===== Task data =====

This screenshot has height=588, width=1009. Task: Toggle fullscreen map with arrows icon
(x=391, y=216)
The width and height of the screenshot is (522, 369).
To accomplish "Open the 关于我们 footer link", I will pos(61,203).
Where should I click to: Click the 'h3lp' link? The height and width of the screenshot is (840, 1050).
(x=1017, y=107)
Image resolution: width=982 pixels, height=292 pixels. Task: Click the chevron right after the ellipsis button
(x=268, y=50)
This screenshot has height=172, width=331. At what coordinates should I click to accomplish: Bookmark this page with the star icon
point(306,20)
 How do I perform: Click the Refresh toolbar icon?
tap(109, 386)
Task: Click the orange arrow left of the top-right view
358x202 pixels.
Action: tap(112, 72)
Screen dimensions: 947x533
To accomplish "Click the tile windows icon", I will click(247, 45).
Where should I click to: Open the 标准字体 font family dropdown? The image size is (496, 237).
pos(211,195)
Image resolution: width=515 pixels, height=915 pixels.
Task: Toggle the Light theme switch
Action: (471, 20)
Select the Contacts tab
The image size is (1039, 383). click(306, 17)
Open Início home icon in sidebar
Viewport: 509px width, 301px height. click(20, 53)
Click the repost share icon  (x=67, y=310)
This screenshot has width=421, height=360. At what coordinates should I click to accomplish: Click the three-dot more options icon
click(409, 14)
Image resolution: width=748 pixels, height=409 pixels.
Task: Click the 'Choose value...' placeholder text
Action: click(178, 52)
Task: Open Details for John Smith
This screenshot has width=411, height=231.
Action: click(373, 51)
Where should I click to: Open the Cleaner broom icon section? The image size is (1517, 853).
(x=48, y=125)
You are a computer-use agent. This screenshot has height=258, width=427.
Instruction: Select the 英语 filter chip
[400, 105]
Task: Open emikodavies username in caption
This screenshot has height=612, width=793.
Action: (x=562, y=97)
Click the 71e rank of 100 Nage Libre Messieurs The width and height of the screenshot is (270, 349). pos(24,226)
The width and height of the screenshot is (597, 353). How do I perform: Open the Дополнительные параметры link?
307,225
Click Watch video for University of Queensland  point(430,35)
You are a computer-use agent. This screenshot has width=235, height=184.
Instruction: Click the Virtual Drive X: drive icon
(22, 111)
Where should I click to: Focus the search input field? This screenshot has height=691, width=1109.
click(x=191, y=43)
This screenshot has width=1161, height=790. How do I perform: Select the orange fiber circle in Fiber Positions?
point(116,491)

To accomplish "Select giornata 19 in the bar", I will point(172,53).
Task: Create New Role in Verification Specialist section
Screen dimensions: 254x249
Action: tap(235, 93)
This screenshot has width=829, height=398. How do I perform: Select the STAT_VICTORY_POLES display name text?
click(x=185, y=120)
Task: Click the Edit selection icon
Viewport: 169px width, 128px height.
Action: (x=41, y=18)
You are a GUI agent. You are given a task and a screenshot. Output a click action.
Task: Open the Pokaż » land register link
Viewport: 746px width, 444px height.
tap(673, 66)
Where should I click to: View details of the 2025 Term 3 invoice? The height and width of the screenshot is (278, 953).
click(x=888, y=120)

=====

# [Instructions for the task]
The records above must be reproduced word for word.

# [Solution to this task]
This screenshot has height=588, width=1009. Task: Toggle fullscreen map with arrows icon
(x=391, y=216)
The width and height of the screenshot is (522, 369).
To accomplish "Open the 关于我们 footer link", I will pos(61,203).
Where should I click to: Click the 'h3lp' link? The height and width of the screenshot is (840, 1050).
(x=1017, y=107)
Image resolution: width=982 pixels, height=292 pixels. Task: Click the chevron right after the ellipsis button
(x=268, y=50)
This screenshot has height=172, width=331. At what coordinates should I click to accomplish: Bookmark this page with the star icon
point(306,20)
 How do I perform: Click the Refresh toolbar icon?
tap(109, 386)
Task: Click the orange arrow left of the top-right view
358x202 pixels.
Action: tap(112, 72)
Screen dimensions: 947x533
To accomplish "Click the tile windows icon", I will click(247, 45).
Where should I click to: Open the 标准字体 font family dropdown? The image size is (496, 237).
pos(211,195)
Image resolution: width=515 pixels, height=915 pixels.
Task: Toggle the Light theme switch
Action: (471, 20)
Select the Contacts tab
The image size is (1039, 383). click(306, 17)
Open Início home icon in sidebar
Viewport: 509px width, 301px height. click(20, 53)
Click the repost share icon  (x=67, y=310)
This screenshot has width=421, height=360. At what coordinates should I click to accomplish: Click the three-dot more options icon
click(409, 14)
Image resolution: width=748 pixels, height=409 pixels.
Task: Click the 'Choose value...' placeholder text
Action: click(178, 52)
Task: Open Details for John Smith
This screenshot has width=411, height=231.
Action: click(373, 51)
Where should I click to: Open the Cleaner broom icon section? The image size is (1517, 853).
(x=48, y=125)
You are a computer-use agent. This screenshot has height=258, width=427.
Instruction: Select the 英语 filter chip
[400, 105]
Task: Open emikodavies username in caption
This screenshot has height=612, width=793.
Action: (x=562, y=97)
Click the 71e rank of 100 Nage Libre Messieurs The width and height of the screenshot is (270, 349). pos(24,226)
The width and height of the screenshot is (597, 353). How do I perform: Open the Дополнительные параметры link?
307,225
Click Watch video for University of Queensland  point(430,35)
You are a computer-use agent. This screenshot has width=235, height=184.
Instruction: Click the Virtual Drive X: drive icon
(22, 111)
Where should I click to: Focus the search input field? This screenshot has height=691, width=1109.
click(x=191, y=43)
This screenshot has width=1161, height=790. How do I perform: Select the orange fiber circle in Fiber Positions?
point(116,491)

To accomplish "Select giornata 19 in the bar", I will point(172,53).
Task: Create New Role in Verification Specialist section
Screen dimensions: 254x249
Action: tap(235, 93)
This screenshot has width=829, height=398. How do I perform: Select the STAT_VICTORY_POLES display name text?
click(x=185, y=120)
Task: Click the Edit selection icon
Viewport: 169px width, 128px height.
Action: (x=41, y=18)
You are a GUI agent. You are given a task and a screenshot. Output a click action.
Task: Open the Pokaż » land register link
Viewport: 746px width, 444px height.
tap(673, 66)
Where should I click to: View details of the 2025 Term 3 invoice? The height and width of the screenshot is (278, 953).
click(x=888, y=120)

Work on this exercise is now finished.